— Begin Text to read —
A special election was held in Cavite's 7th congressional district on February 25, 2023, to fill the district's vacant seat in the House of Representatives of the Philippines for the remainder of the 19th Congress. 

The vacancy arose when Jesus Crispin Remulla, the district's representative, opted to not take his seat in the 19th Congress to serve as the Secretary of Justice in the administration of President Bongbong Marcos. As a response, the House of Representatives passed a resolution urging the Commission on Elections to hold a special election to fill the vacancy.

Four candidates ran to fill the seat: Crispin Diego "Ping" Remulla, an incumbent board member from the 7th district; Melencio "Jun" De Sagun, a former mayor of Trece Martires; and independents Jose Angelito Aguinaldo and Michael Angelo Santos. Remulla won the election and succeeded his father.

Electoral system 
Each congressional district of the Philippines sends one representative to the House of Representatives. An election to the seat is via first-past-the-post, in which the candidate with the most votes, whether or not one has a majority, wins the seat. Per the Lone Candidate law (Republic Act 8295), should only one candidate file to run in the special election, the Commission on Elections (COMELEC) will declare that candidate as the winner and will no longer hold the election.

Background 

Cavite's 7th congressional district is composed of the province's de facto capital city of Trece Martires and the adjacent municipalities of Amadeo, Indang, and Tanza. The district's incumbent representative, Jesus Crispin Remulla, was unopposed in the 2022 general election, resulting in his reelection to a second term. Remulla is part of a political dynasty in Cavite; his younger brother, Jonvic, is currently the province's governor since 2019 and previously from 2010 to 2016. On May 23, 2022, Remulla was offered the position of Secretary of Justice under the incoming administration of then-president-elect Bongbong Marcos. He accepted the position, resigning his rights to the seat before his term as a representative began in order to assume the office.

Preparation 
After the 19th Congress of the Philippines convened in late July, it passed a resolution urging the Commission on Elections to hold a special election to fill the vacancy. Prior to the passing of the resolution, the commission stated that it was ready to hold a special election for the seat. John Rex Laudiangco, the acting COMELEC spokesperson, stated that the special election is to be held in March 2023, should the 2022 barangay and Sangguniang Kabataan elections should continue as planned, otherwise it would be held in December 2022 or January 2023. After the barangay elections were postponed to October 2023, COMELEC chairperson George Garcia stated that they will hold the election in February 2023. Speaker Martin Romualdez (Leyte–1st) served as the district's caretaker while the seat was vacant.

COMELEC Resolution No. 10848 set the timetable for the election. The filing of candidacies began on December 5, 2022, and ended on the following day. As multiple candidates were accepted by the commission, the election was conducted as scheduled. On election day, each precinct had at least ten voting machines. The printing of ballots began on January 11, 2023. It was reported that the commission set up four "technical hubs" as part of an "enhanced continuity plan" to ensure the fluidity of the elections. Laudiangco reported that each of the hubs “is capable of reconfiguring within one minute any secure digital (SD) card which may present issues”. There were 365,184 eligible voters for the election.
— End Text to read —
— Begin Input data —
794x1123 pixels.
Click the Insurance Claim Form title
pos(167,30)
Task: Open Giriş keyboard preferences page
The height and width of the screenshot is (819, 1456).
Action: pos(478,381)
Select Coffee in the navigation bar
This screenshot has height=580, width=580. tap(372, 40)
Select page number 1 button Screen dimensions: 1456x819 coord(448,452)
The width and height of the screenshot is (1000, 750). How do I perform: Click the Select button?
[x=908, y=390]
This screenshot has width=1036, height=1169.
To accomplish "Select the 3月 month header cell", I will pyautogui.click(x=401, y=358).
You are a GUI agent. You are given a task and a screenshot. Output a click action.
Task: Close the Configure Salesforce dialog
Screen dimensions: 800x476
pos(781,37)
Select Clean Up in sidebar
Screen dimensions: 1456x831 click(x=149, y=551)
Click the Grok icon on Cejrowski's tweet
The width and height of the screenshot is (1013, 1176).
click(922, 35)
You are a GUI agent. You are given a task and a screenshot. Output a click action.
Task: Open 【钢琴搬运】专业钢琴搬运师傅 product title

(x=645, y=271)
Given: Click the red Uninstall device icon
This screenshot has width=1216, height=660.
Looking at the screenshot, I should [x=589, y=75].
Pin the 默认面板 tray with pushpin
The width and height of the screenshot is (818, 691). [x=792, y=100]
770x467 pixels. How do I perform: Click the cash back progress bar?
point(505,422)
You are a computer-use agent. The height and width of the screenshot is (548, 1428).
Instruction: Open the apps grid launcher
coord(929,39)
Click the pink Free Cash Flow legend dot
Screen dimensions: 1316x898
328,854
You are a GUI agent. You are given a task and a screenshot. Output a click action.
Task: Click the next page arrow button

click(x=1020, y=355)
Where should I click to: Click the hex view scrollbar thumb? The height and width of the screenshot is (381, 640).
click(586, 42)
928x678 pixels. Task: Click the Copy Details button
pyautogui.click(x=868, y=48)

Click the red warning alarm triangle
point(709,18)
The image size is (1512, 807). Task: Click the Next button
— End Input data —
Requests
a. List the four candidates who ran in the special election, as the Cavite district election text names them.
b. In the listing, from the line with "Select Clean Up in sidebar" to the line with "point(505,422)", change "Uninstall device" to "Remove device" and give those lines back otherwise unchanged.

Outputs by task
a.
Crispin Diego "Ping" Remulla
Melencio "Jun" De Sagun
Jose Angelito Aguinaldo
Michael Angelo Santos

b.
Select Clean Up in sidebar
Screen dimensions: 1456x831 click(x=149, y=551)
Click the Grok icon on Cejrowski's tweet
The width and height of the screenshot is (1013, 1176).
click(922, 35)
You are a GUI agent. You are given a task and a screenshot. Output a click action.
Task: Open 【钢琴搬运】专业钢琴搬运师傅 product title

(x=645, y=271)
Given: Click the red Remove device icon
This screenshot has width=1216, height=660.
Looking at the screenshot, I should [x=589, y=75].
Pin the 默认面板 tray with pushpin
The width and height of the screenshot is (818, 691). [x=792, y=100]
770x467 pixels. How do I perform: Click the cash back progress bar?
point(505,422)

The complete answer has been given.